A Study of CTD402 in T-ALL/LBL Patients

Launched by BIOHENG THERAPEUTICS US LLC · Jul 15, 2025

Keywords

ClinConnect Summary

This clinical trial is studying a new treatment called CTD402 UCART for people with a type of blood cancer called T-cell acute lymphoblastic leukemia (T-ALL) or lymphoblastic lymphoma (LBL) that has come back after treatment or has not responded to previous treatments. The main goal is to find out if this treatment is safe and if it helps fight the cancer.

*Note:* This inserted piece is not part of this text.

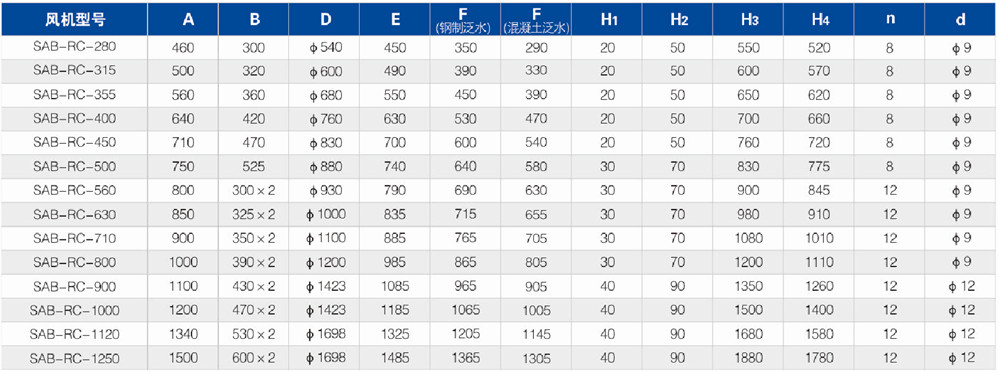
Task: Select the SAB-RC-280 model cell
Action: [x=75, y=47]
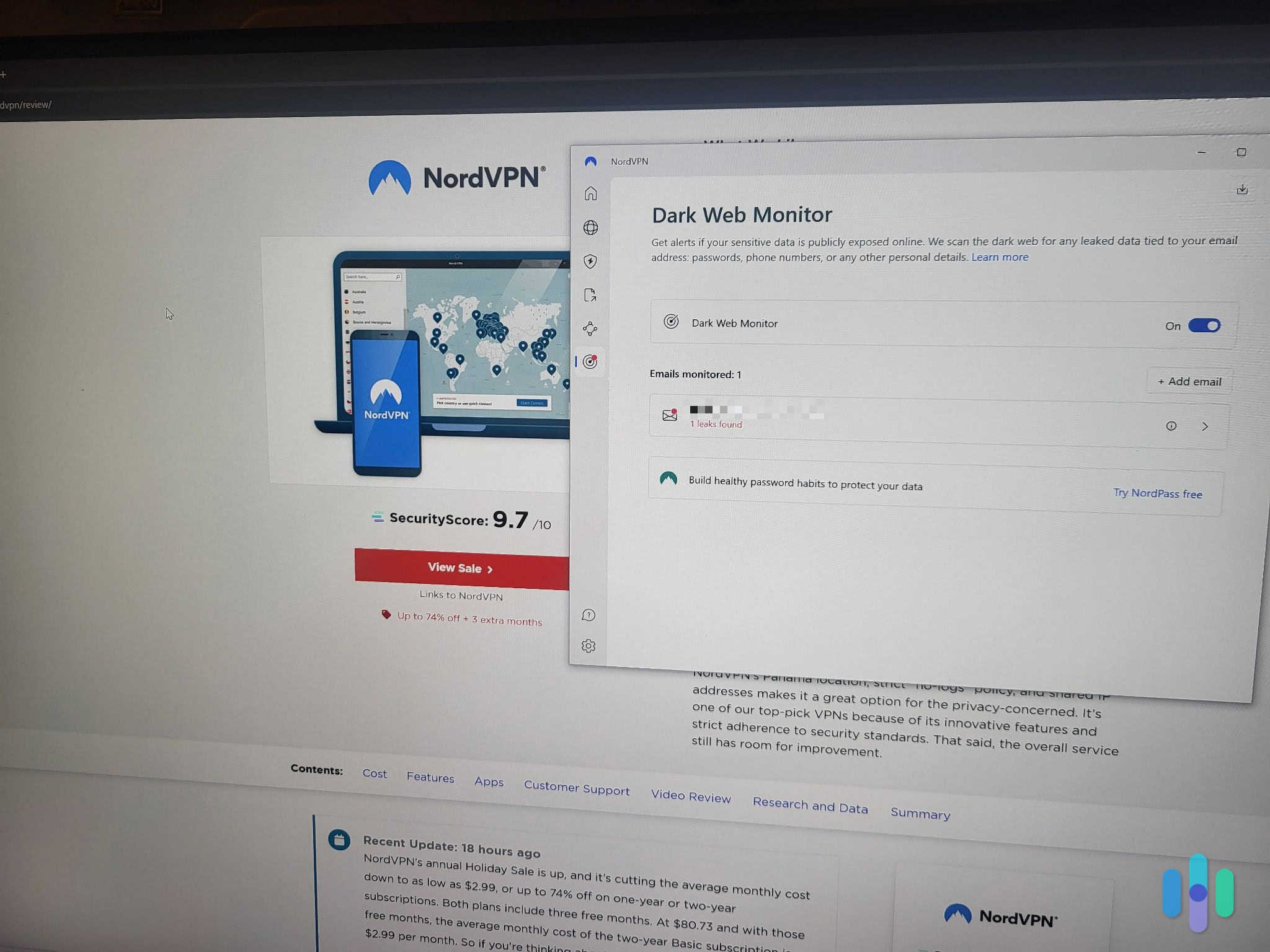Click the settings gear icon in sidebar
Image resolution: width=1270 pixels, height=952 pixels.
(589, 644)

People who are 12 years or older, weigh at least 40 kilograms (about 88 pounds), and have T-ALL or LBL that has returned or not improved after at least two previous treatments may be eligible to join. Participants will receive a single infusion (a one-time dose given through the vein) of CTD402 on the first day of the study. After that, doctors will carefully watch how the cancer responds and will follow participants for up to two years to see how they do. If they continue in the study long-term, they may be followed for up to 15 years under a separate plan. It’s important to know that people with serious heart problems, active infections, or certain other health issues might not be able to take part. This trial is not yet open for new participants but aims to offer hope for those who have limited treatment options.

Gender

ALL

Eligibility criteria

• Key Inclusion Criteria:
• • 1. Male or female, ≥ 12 years of age.
• • 2. Participants with body weight ≥ 40 kilogram.
• 3. Relapsed or refractory T-ALL/LBL is defined as one of the following:
• • 1. Relapsed or refractory disease after two or more lines of systemic therapy;
• • 2. The first relapse occurs within 12 months after first remission;
• • 3. Relapse after allogeneic HSCT and must be ≥100 days from HSCT prior to screening period.
• • 4. The presence of bone marrow lymphoblasts is ≥ 5% as determined by morphologic evaluation or evidence of extramedullary disease at screening.
• • 5. Have eligible HLA-matched related donor (MRD) or unrelated donor (URD), eligible haploidentical donor (HID) or syngeneic donors.
• • 6. Adequate organ function
• • 7. Karnofsky PS ≥ 60 (for participants age ≥ 16) or Lansky PS ≥ 60 (for participants \< 16) at screening.
• Key Exclusion Criteria:
• • 1. Participants with concomitant genetic syndromes associated with bone marrow failure states or any other known bone marrow failure syndrome.
• • 2. Active central nervous system (CNS) involvement
• 3. Participants with following cardiac conditions will be excluded:
• • 1. History of heart failure New York Heart Association (NYHA) class III or IV;
• • 2. History of myocardial infarction, cardiovascular angioplasty or stenting, unstable angina, or other serious heart diseases within 12 months of enrollment.
• • 4. Primary immune deficiency.
• • 5. Presence of uncontrolled infections.
• • 6. Known history of infection with the human immunodeficiency virus (HIV); hepatitis C virus and syphilis.
• • 7. Active or latent hepatitis B virus infection
• • 8. Epstein-Barr virus (EBV), Cytomegalovirus (CMV) DNA or IgM positive at screening.